> _TEXT EXTRACT_
So there is no build explosion.  You decide which of your results is
good enough to be provoded to your downstream in two buckets (fast track
and big update/upgrade), plus the underlying factory.

If you scope rebuilds to not percolate ahead of your integration review
and test, it may even do fewer builds.
...
...
Thus at each branch, every week a decision can be made: is the
combination of the 'new' stuff good enough already to *pull* (!!) it in
together?or do we --- for the combination! --- have to stick with what
we had so far, the last known good version?
There is no way to know if you can pull things in together because
staging branches do not get cross built against each other. In the
figure above everything is nicely spaced, but that probably does not
reflect the real world. If libs and the desktops are ready at he same
time one can still not merge them into factory at the same time
because they have not built against each other, they have built
against "current" factory.
They won't be ready at the same time in this way.

At each junction point, these options exist:

  - just one of the branches is good enough
  - no branch is good enough
  - both branches are good to merge

Only if both are good to merge, integration builds need to be created
and tested and then, based on that result, be provided one level further
downstream or not.

So downstream will always see three options of base builds:

  - last known good state (no changes, aka "Factory")

  - fast track changes
  - serious new integration changes

And downstream will make a conscious decision what they can digest at
this point in time.
...
But the technical requirement creates a people problem ;) . People
hate the waterfall and hurry up and wait stuff.
That's what the 'fast track' option is for.  Which should really only be
used for things that should create little to no pain, and that should be
an easily overseeable amount of changes, where the chaperones at each
branch can tell what to look at.
...
Therefore, what tends
to happen is that multiple staging branches get merged into the
reference branch based on heuristic historical data of "no adverse
interaction when merging a given set of branches in the past". This
data has a number of problems:
- past behavior does not guarantee future performance
  if perl-bootloader or kiwi depend on a new leaf package the
  heuristic data of those staging trees is useless as a new set of
  interactions is created
- the heuristic knowledge is intrinsic to the chaperone of the
  reference branch (granted, this is not necessarily much different
  than it is today, but we are looking for improvement and not "the
  same")

> _SET OF TASKS_
(A) According to the text on staging branches and Factory, why can libs and the desktops not be merged into Factory at the same time, even if both are ready at once? Explain in one to three sentences.
(B) Continue the discussion of staging branches and Factory builds, starting after its last sentence.
The material has no part in these tasks.

> _INFORMATION SUPPLIED_
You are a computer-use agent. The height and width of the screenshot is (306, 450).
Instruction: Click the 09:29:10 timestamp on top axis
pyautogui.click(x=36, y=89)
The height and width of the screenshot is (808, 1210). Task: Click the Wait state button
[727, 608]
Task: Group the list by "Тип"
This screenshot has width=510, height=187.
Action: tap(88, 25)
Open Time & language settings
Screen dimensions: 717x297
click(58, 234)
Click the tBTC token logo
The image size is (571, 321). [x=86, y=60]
...
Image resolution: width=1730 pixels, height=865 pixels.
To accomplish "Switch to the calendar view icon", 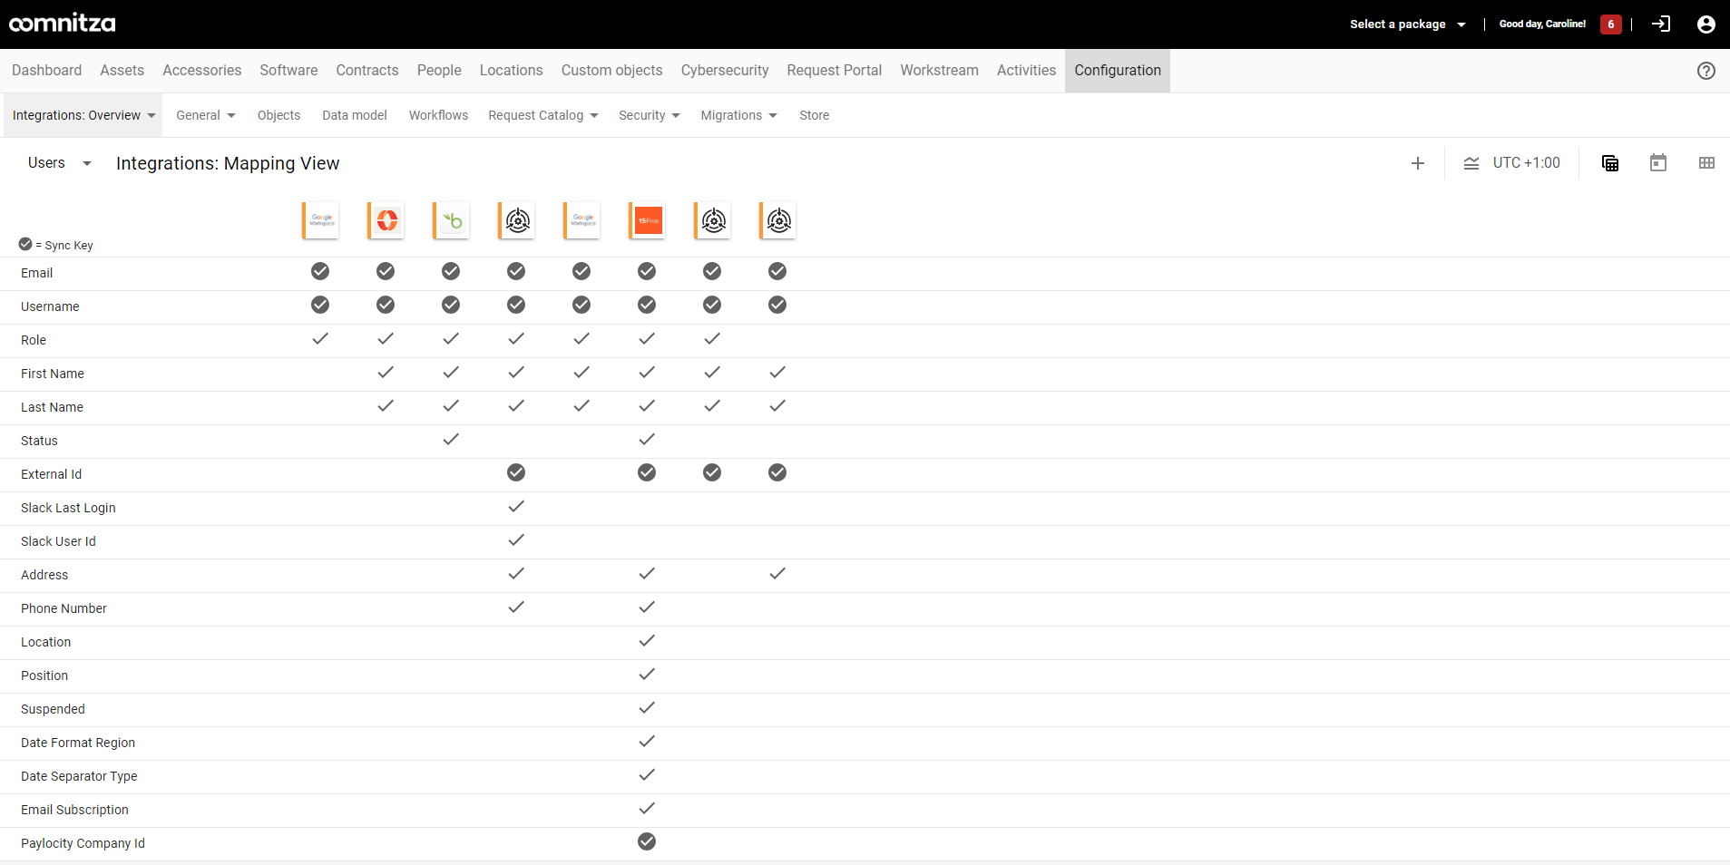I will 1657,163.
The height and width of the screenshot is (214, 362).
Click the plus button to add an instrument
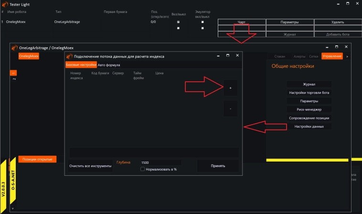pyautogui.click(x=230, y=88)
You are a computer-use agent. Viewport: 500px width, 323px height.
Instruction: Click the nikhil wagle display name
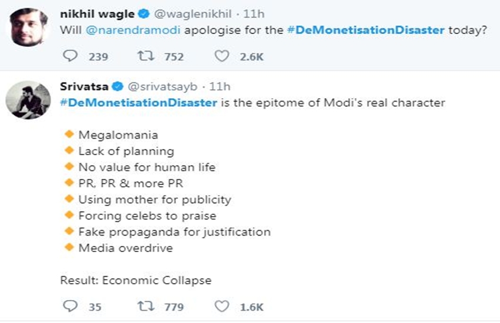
==
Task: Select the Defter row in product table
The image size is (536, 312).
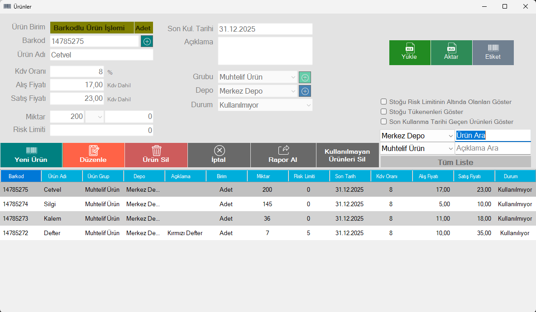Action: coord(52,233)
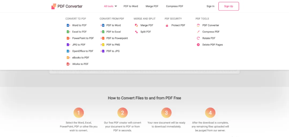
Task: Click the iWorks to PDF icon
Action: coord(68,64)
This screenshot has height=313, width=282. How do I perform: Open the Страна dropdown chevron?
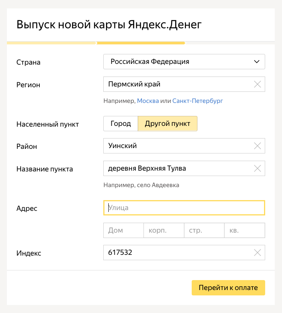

> _RESPONSES_
(A) They cannot be merged together because staging branches are not cross built against each other. Each one has only been built against "current" Factory, so libs and the desktops have never been built against each other.

(B)
- the bus factor remains 1, i.e. the chaperone of the reference branch
To truly solve that you'd need to solve the halting problem...

What alternative do you see to structure integration work based on
heuristics or even measured past performance?
...
...
At each junction it is clear what needs to be tested.  If the new leaf
gtk+ application, gimp, can also be integrated with the 'last known good
version', the one that is still in Factory, then it can be integrated
into that and then thus moves on, ahead of the rest of GNOME, at the
next cycle.
But this implies that gimp has it's own staging branch, thus one is
feeding the "ever expanding number of staging branches" monster. One
cannot pull a part of a staging branch without placing the pulled
pieces into a staging tree of its own and building and testing that
staging tree against a "frozen" reference branch.
No monsters under this bed: gimp is on one of the branches.  It is built
to 'fast track', 'known good' and 'next integration'.

That's it.
...
...
So if we tilt the above tree and look at it sideways, it almost looks
like git integration:
new stuff                        merge success
          ---------------------------------------------*--------
         /          \
        /            \pull new gimp
       /              \                last known good
   --------------------*-------------------------------R.I.P.
True, but one still has to build and test the cherry picked stuff,
i.e. that's where the need for yet another staging project is
created. This rests on the basic assumption that only stuff built and
tested against the reference branch can be merged.
Again: No additional staging project.  Just the three build targets.
And the *build* is what is handed down or rejected.

The 'last known good' is the reference tree you mention.
The 'fast track' is updates with (heuristically) low impact.
The 'integration' is upgrades with (heuristically) high impact.

Things on the fast track propagate quickly to become the next 'known
good' state.  As there is no skip lining at integration decision points,
they will trigger rebuilds of all dependent packages in all branches.
if one of them turns the update down (by not using it as the base for
their fast track), communication and negotiation and fixes are needed,
corresponding to what would normally happen where the two 'normally'
meet.

Once the 'fast track' is connected all the way from all tips to the
root, it is the next 'known good'.

Likewise 'integration'.

You also mentioned base libs getting ready at the same time as some app.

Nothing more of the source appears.